There are not many 37-year-old boxers with 10 losses on their record who do numbers quite like Dereck Chisora.
The Zimbabwe-born Londoner has never won a world title, has not even fought for one in the past 12 years and has lost three times on the spin in pay-per-view main events. But he is back at the top of the box office bill on Saturday night when he takes on former WBO heavyweight champion Joseph Parker behind closed doors at the AO Arena in Manchester. Nobody has said Chisora should retire if he loses. Everybody stopped saying that years ago.
Even so, Chisora, who must go down as one of the most successful British heavyweights of his generation, has already made a plan for his retirement.
“When I retire I’m going to have a bonfire in my house,” he says. “Burn all my gloves, everything I won as an amateur. A proper bonfire night and burn everything. Sometimes boxing doesn’t look after their own so for me to hold onto boxing as much as others do, I won’t. If I ever retire I will have a big bonfire, put it on my Instagram and delete my account after that.”

### RECORDS SHOWN

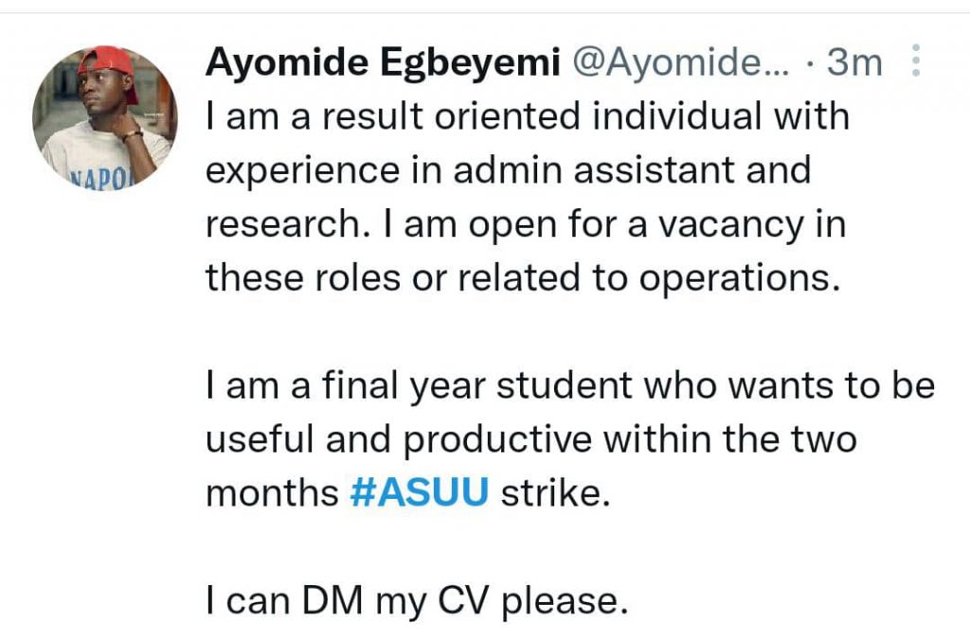Click the word "vacancy" in the tweet
970x638 pixels.
(729, 225)
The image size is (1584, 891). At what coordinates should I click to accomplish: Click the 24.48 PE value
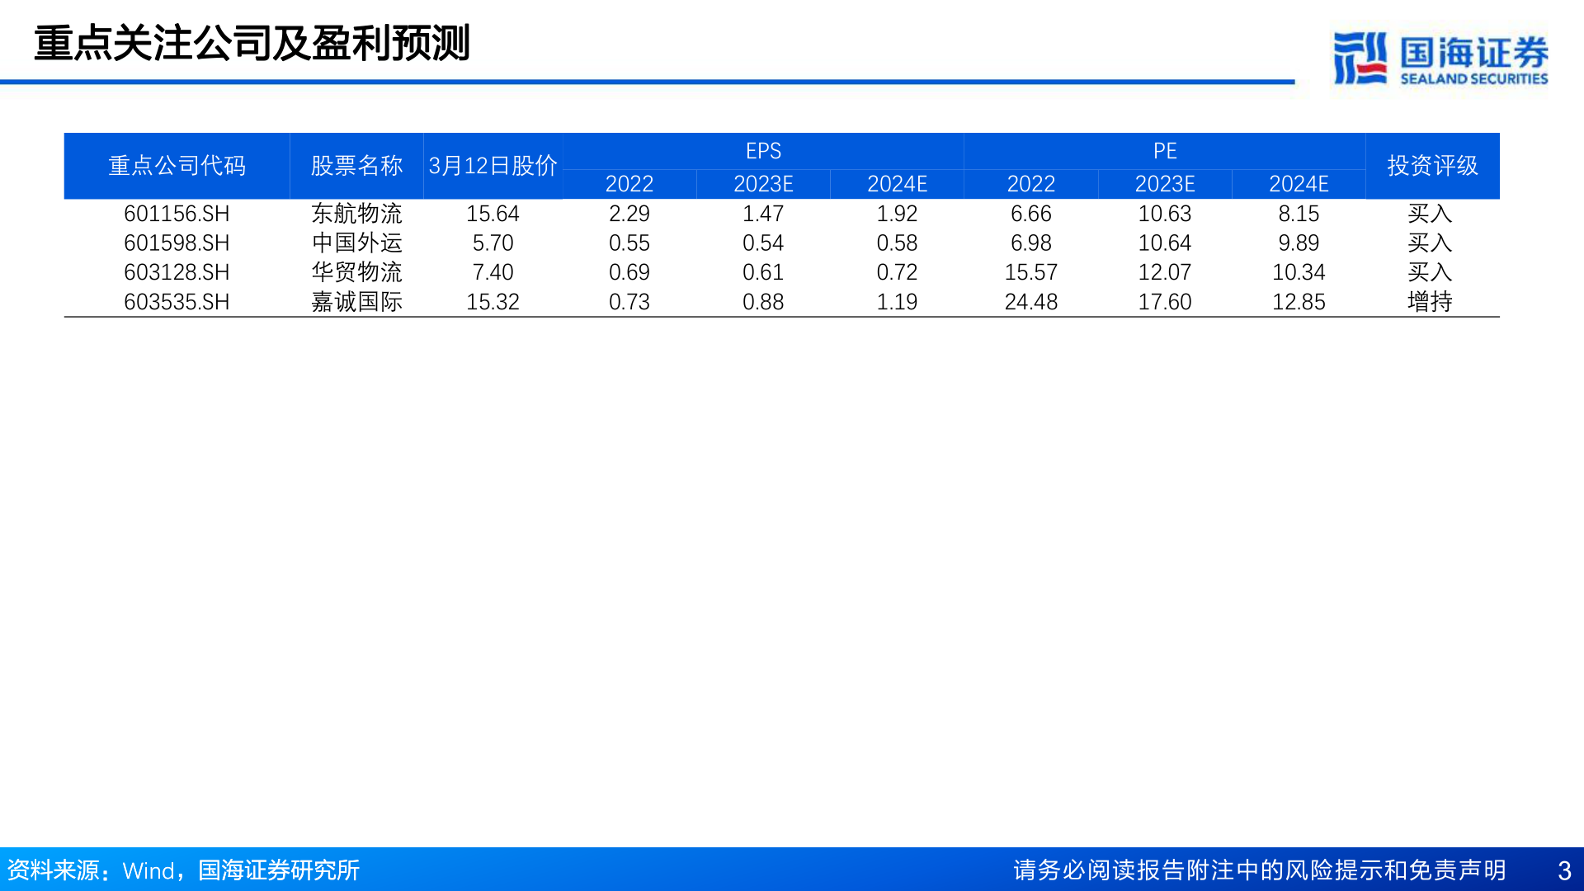[1030, 302]
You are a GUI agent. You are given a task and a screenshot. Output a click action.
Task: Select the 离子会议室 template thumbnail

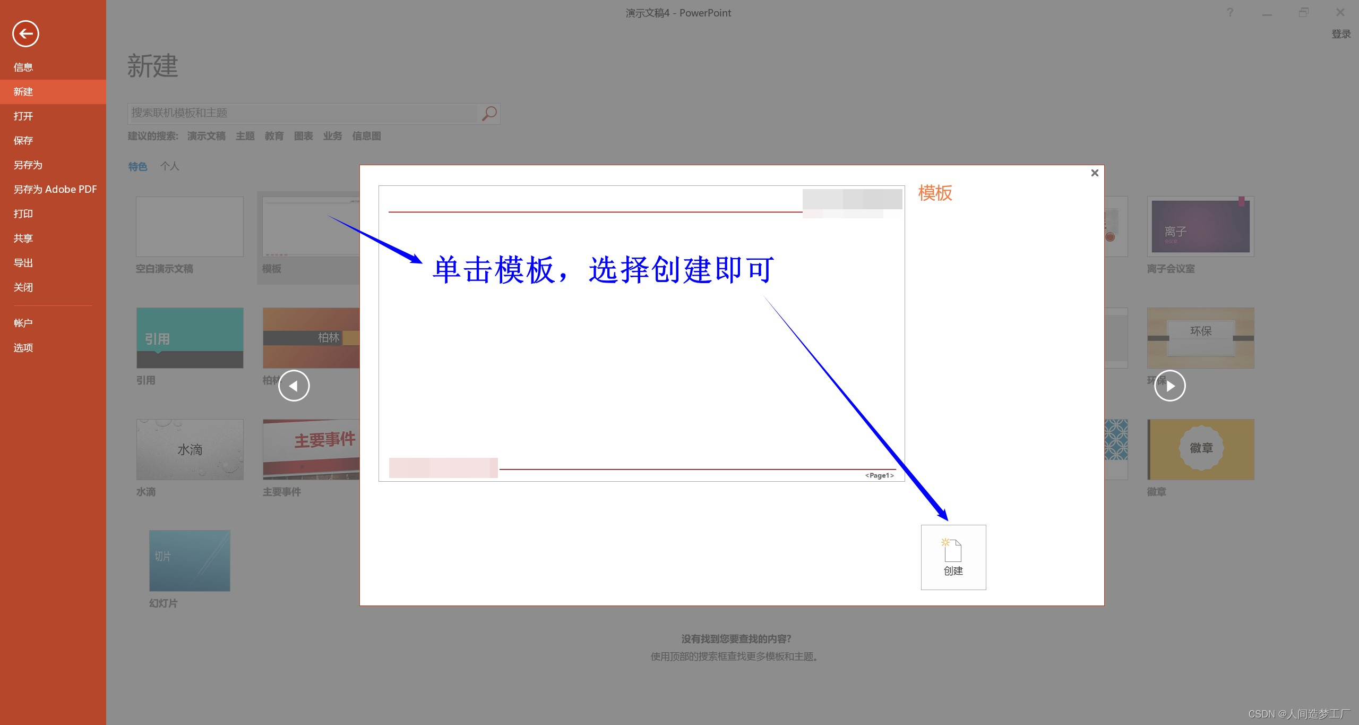point(1200,227)
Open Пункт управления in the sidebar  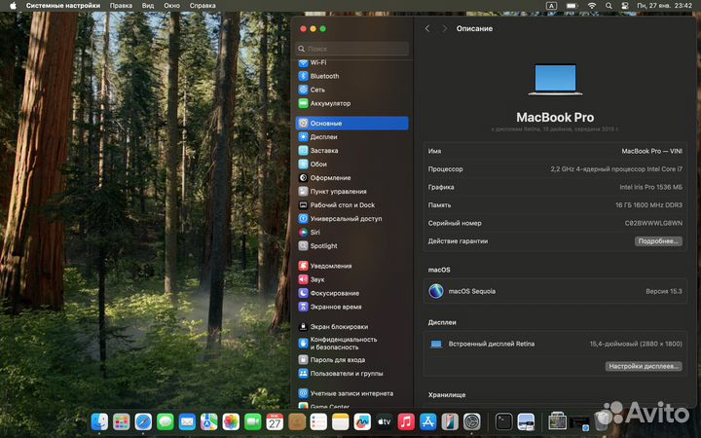[338, 192]
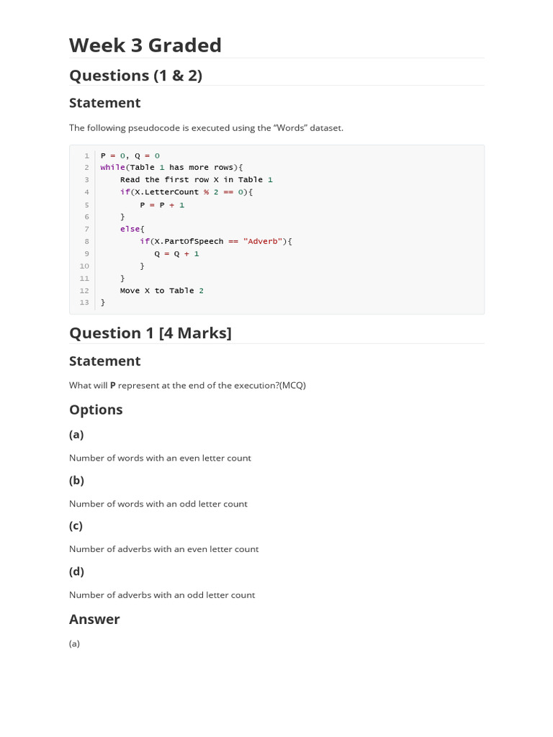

### PROBLEMS
A - In the article on Dereck Chisora, which venue will host his fight with Joseph Parker?
B - Return the passage of the article on Dereck Chisora that begins at the words "The Zimbabwe-born Londoner" and ends after the words "that years ago.".
C - Resume the article on Dereck Chisora with the sentences that would follow its final one.

### ANSWERS BELOW
A - The AO Arena in Manchester, behind closed doors.

B -
The Zimbabwe-born Londoner has never won a world title, has not even fought for one in the past 12 years and has lost three times on the spin in pay-per-view main events. But he is back at the top of the box office bill on Saturday night when he takes on former WBO heavyweight champion Joseph Parker behind closed doors at the AO Arena in Manchester. Nobody has said Chisora should retire if he loses. Everybody stopped saying that years ago.

C -
His career received new impetus back in October 2018 when he appointed David Haye as his manager. The two had previously brawled at a press conference and then rumbled at Upton Park, when Haye knocked Chisora out inside five fiery rounds in 2012.
The decision to then bring him officially on board came straight out of left-field and was, in many ways, pure Chisora. Now Haye pulls the strings behind the scenes but admits it is not always an easy task.
“You can’t tell Dereck anything,” Haye says. “Dereck does what Dereck wants to do. You can suggest things, he doesn’t really take it on board a lot of the time. Generally, it’s very, very difficult to tell Dereck Chisora anything. He doesn’t want to hear it, he wants to hear what he wants to hear. Only Dereck will know when Dereck is done with boxing.”
Chisora makes no secret of the fact that he now does it for money. There may have been a time when titles and legacy were his No1 focus but, after 14 years a professional, he sees the sport as a business.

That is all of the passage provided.